▶ [Work required] Find the line containing "For every named" in the material below; copy that line and all following lines exactly.

▶ [Records for processing]
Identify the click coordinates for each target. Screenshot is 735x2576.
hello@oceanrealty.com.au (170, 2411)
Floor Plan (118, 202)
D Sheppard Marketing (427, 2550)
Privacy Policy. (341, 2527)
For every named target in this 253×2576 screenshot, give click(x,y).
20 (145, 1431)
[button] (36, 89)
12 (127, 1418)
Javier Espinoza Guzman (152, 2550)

▶ [Result]
For every named target in this 253×2576 screenshot, give click(x,y).
20 (145, 1431)
[button] (36, 89)
12 (127, 1418)
Javier Espinoza Guzman (152, 2550)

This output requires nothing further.